Target is to go down to Rio de Janeiro some 800 miles to the south but the weather forecast is not good with cold fronts generating strong winds and high waves on the second half of the passage. We decide to do it in 2 or 3 steps depending to the weather conditions en route. First stop will be Carvelas 300 miles from Salvador. This will be a fast journey with tail wind and reasonably flat sea. A quite one too, with very few ships and no fishing boats at night. In the morning before landing we had a fantastic encounter with many whales. We are close to the Abrolhos archipelago famous as a breeding ground for whales. Its quite an experience to see big whales rising their tail some ten metres above the sea surface to hit it violently and repeatidly, probably some male stuff to showoff in front of the females… At some stage I had to do an emergency tack to avoid two of them swimming casually “fin in fin” right under our bow.
Caravelas entrance is easy and the chanel well buoyed but it is a bit scary the first time, first you have to pass between the very low and flat coast and reefs and shoals just beneath the surface: in the moderate sea we had on that day, you know the coast and the shoals are there but you see nothing. Then we identified the first buoy from the fairway but the depth iwas reducing fast to a lower number than the chart datum (and we were only 3 hours from high tide), as the depth in the fairway was given at 2.5 m we were getting concerned that we may not have enough water. Add to that the fairway is narrow, not aligned at all with the range markers on shore and exposed to a stron lateral current… but finally everything went very smooth, the fairway is dredged to 4 metres and the buoys are well maintained (the job is done by the timber company which is using it daily for its ocean going barges.)

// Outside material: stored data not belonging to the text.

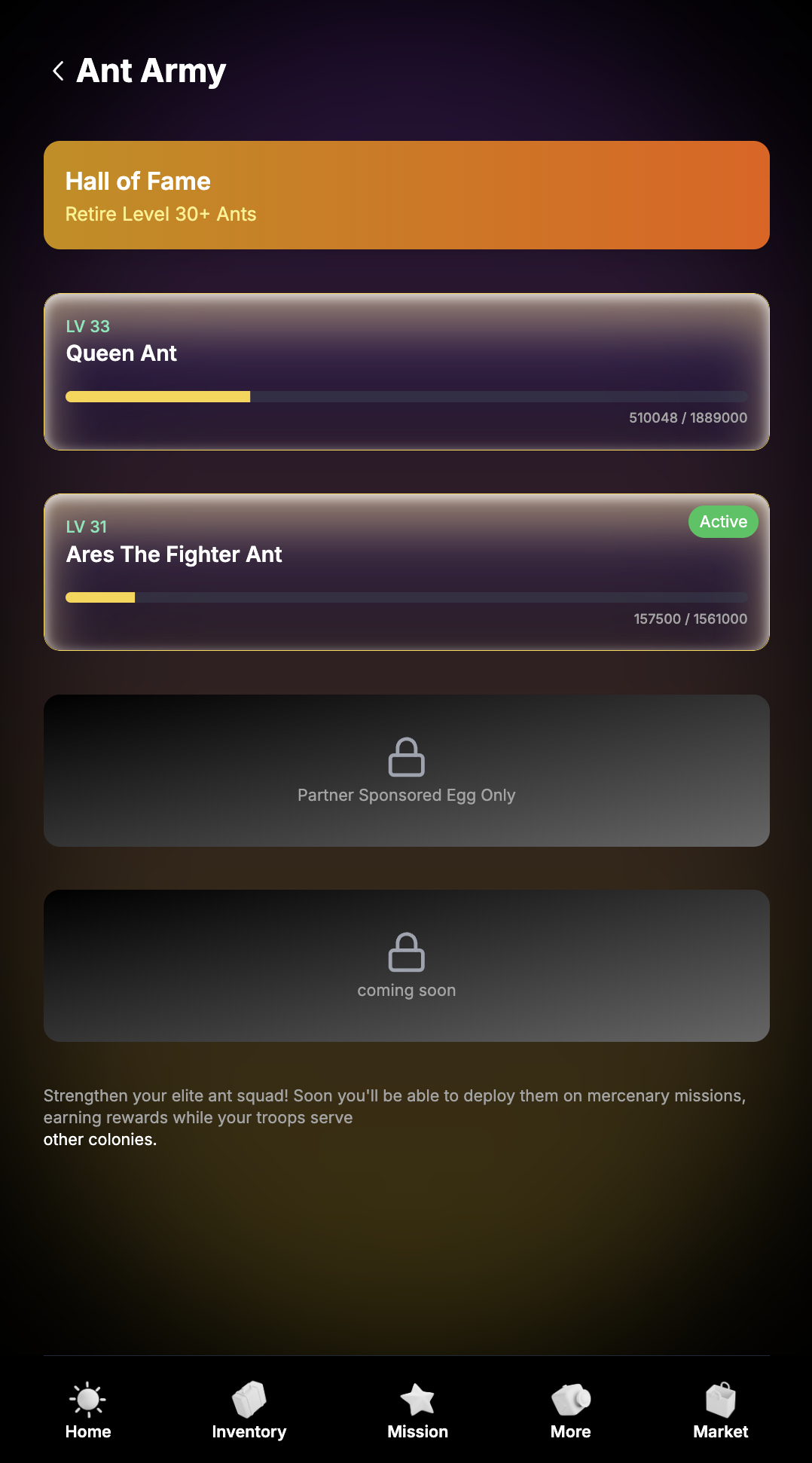Click the lock icon above Partner Sponsored Egg
This screenshot has height=1463, width=812.
pyautogui.click(x=407, y=756)
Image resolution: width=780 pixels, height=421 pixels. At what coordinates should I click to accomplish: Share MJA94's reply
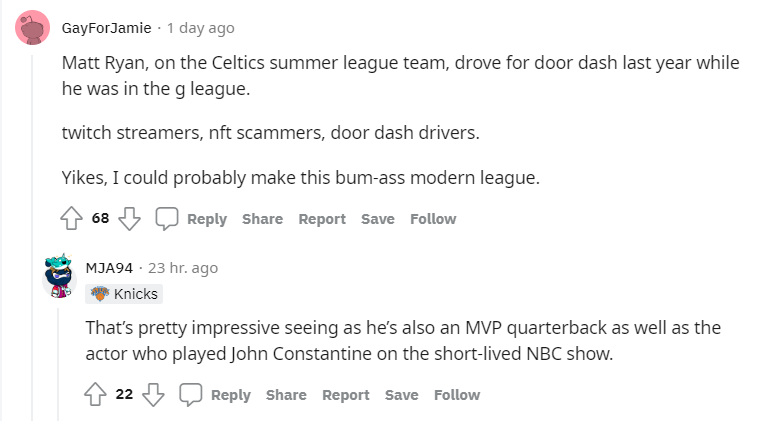pos(286,395)
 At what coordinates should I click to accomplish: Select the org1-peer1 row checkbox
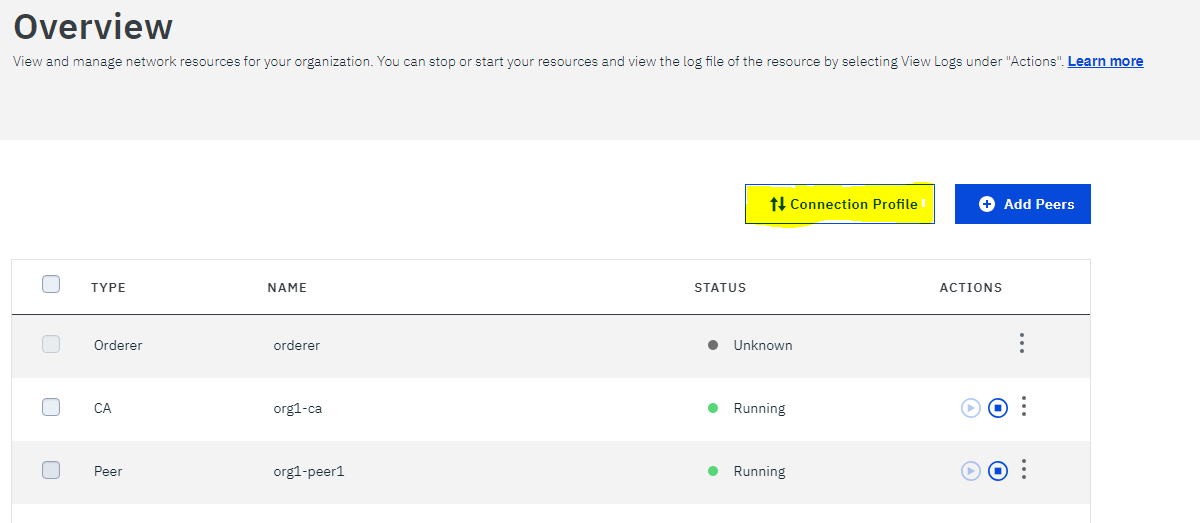pos(51,470)
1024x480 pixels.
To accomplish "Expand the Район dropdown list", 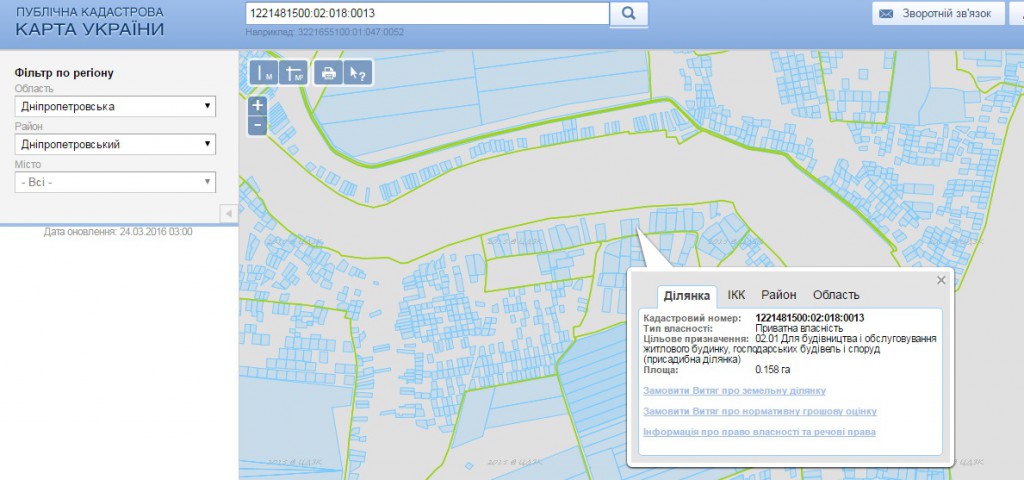I will point(116,144).
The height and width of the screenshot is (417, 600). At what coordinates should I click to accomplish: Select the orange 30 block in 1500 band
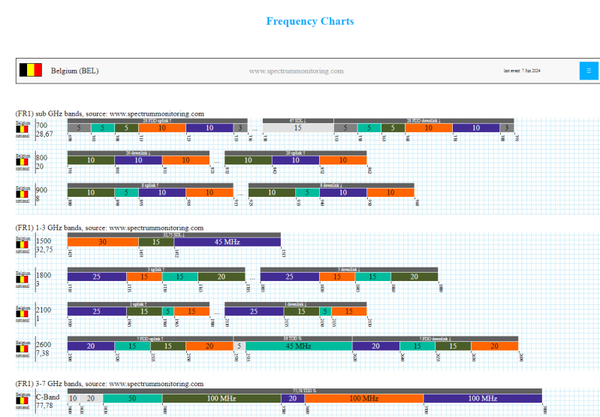pos(103,242)
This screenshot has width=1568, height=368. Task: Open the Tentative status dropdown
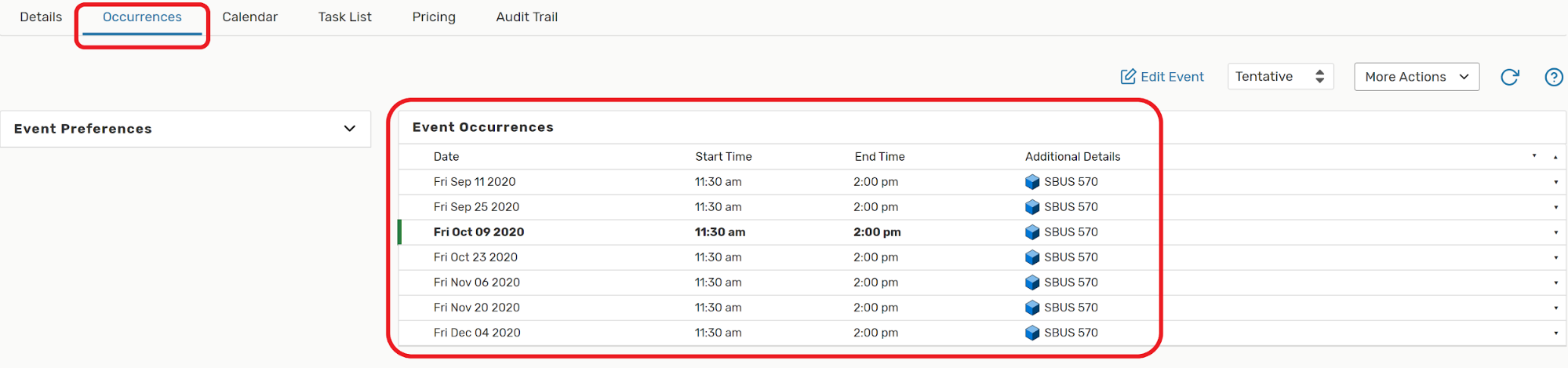coord(1279,77)
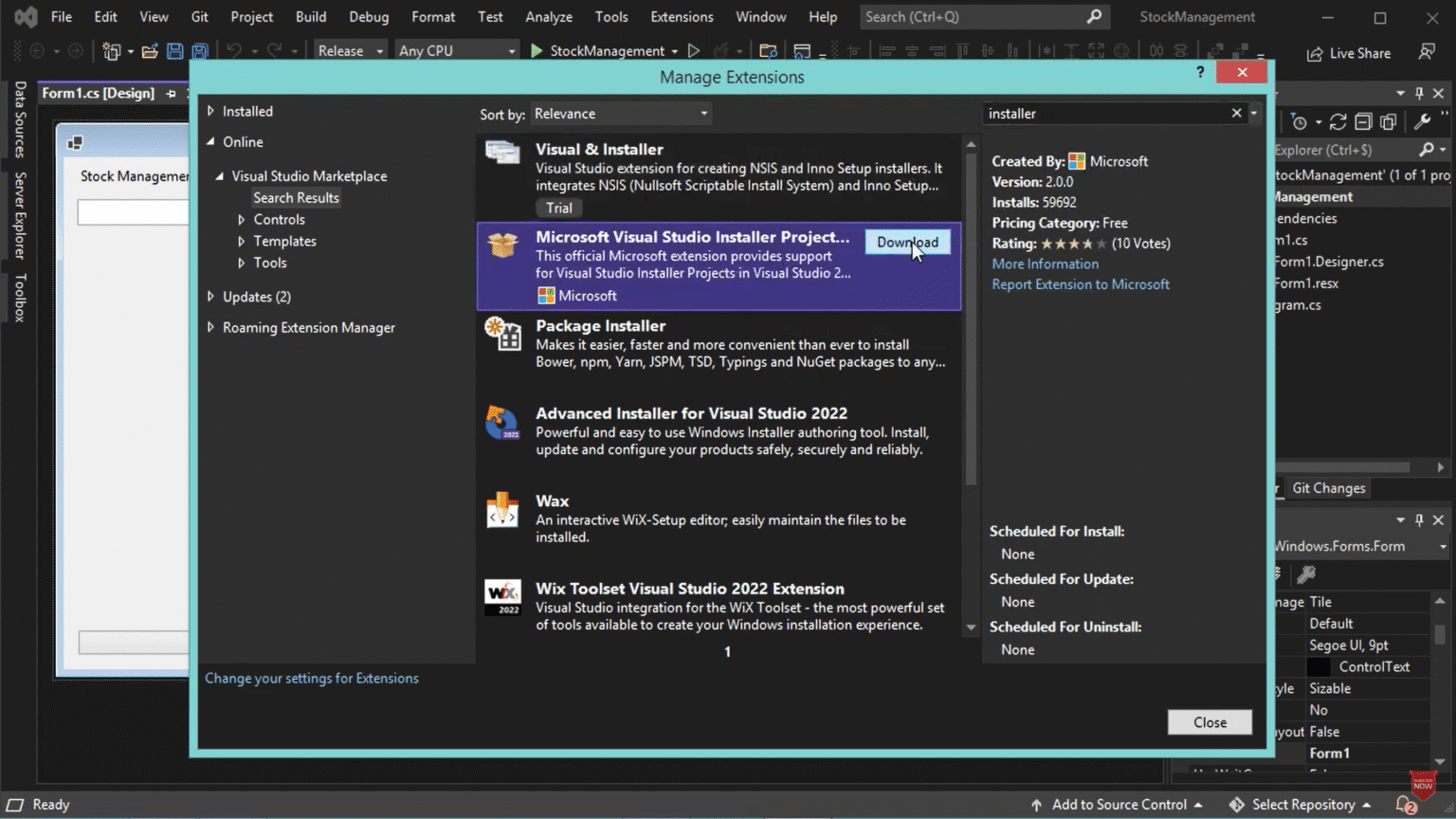Expand the Templates category under Marketplace

point(284,241)
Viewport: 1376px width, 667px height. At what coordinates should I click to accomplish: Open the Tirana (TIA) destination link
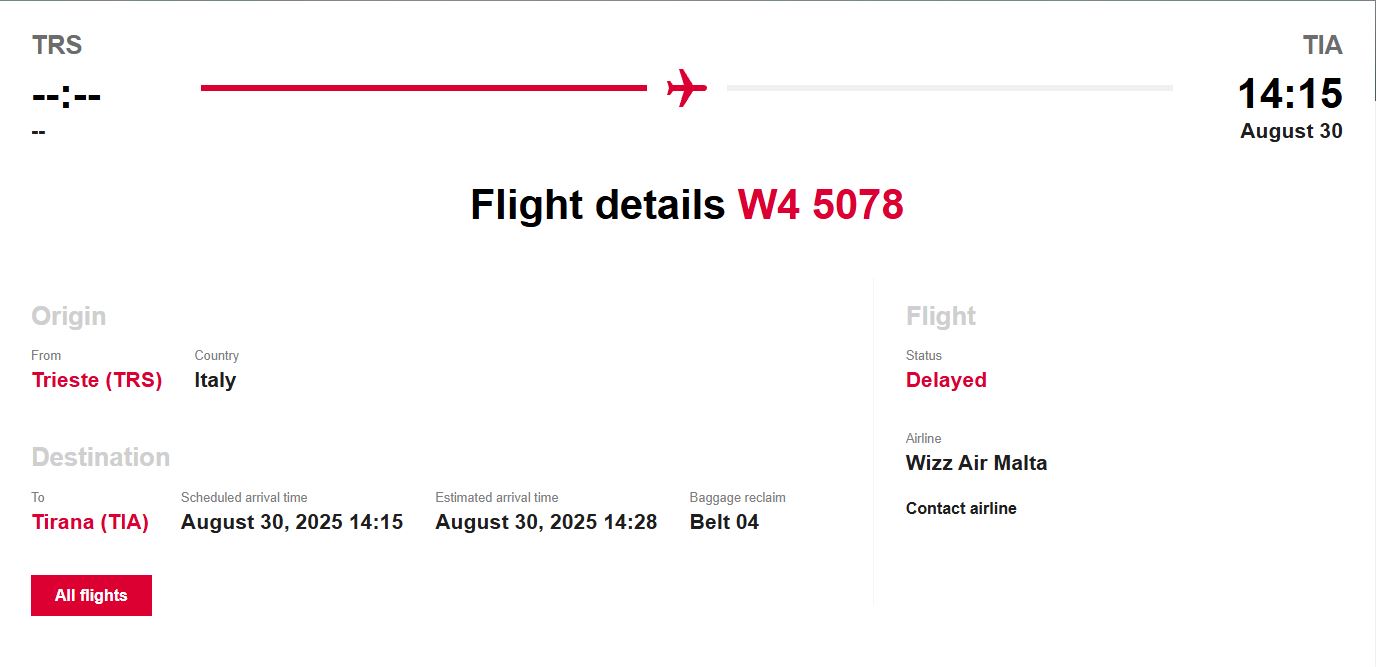coord(90,522)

Caravelas is quite a strange place. Definitely not touristy (except it is the departure port for whale watching and diving trips to the Abrolhos – we saw only one diving boat going during the few days we were there). It’s an active fishing village yet there are only very small boats. The village is like it is at the end of the world and in another time scale (probably some 100 years ago). Very few cars, a bus station like you see only in the old movies, narrow cobble stones streets, pretty churches and squares, colorful painted houses and abandonned ruins. We spend there 2 very relaxing days (this is a place where nothing happen, ever) until the weather forecast improved just enough to let us continue our progression south .
We left Caravelas Sunday morning with the ebb tide , 25 knots tail wind but a relatively flat sea. According to the forecast, condition might deteriorate further south so we planned to stop and wait for improvement in Vitoria.
September 14 to 21
Given the forecast we sailed conservative with the jib only making never the less good speed all day without any effort. During the night the wind finally decreased and vired south east. We could hoist the main sail. Just before sunrise, we even had to get help from the engine to pass the Pontal de Regencia. We saw many fishing boat and in the morning we spotted a whale again. We thought they were all congregating in Abrolhios archipelagos 300 miles north and we were done with them until the southern latitudes. But no, during the whole day we saw very many of them swimming leisurely in pairs or small groups or doing their usual male stuff with the tail.
By mid day we were just offshore Vitoria. We downloaded a new grib file and studied the last forecast sent by email by our friend Michel. It confirmed the evolution already seen yesterday. The strong wind area is moving furthe offshore, leaving a 25 to 50 miles quiter wind all along the coast till Rio. Decision is rapidly taken to continue till at least Cabo Frio and possibly Rio (we had very little appetite for Vitoria anyway and the perspective of being trapped there for up to a week waiting for favorable winds to continue was not appealing to us).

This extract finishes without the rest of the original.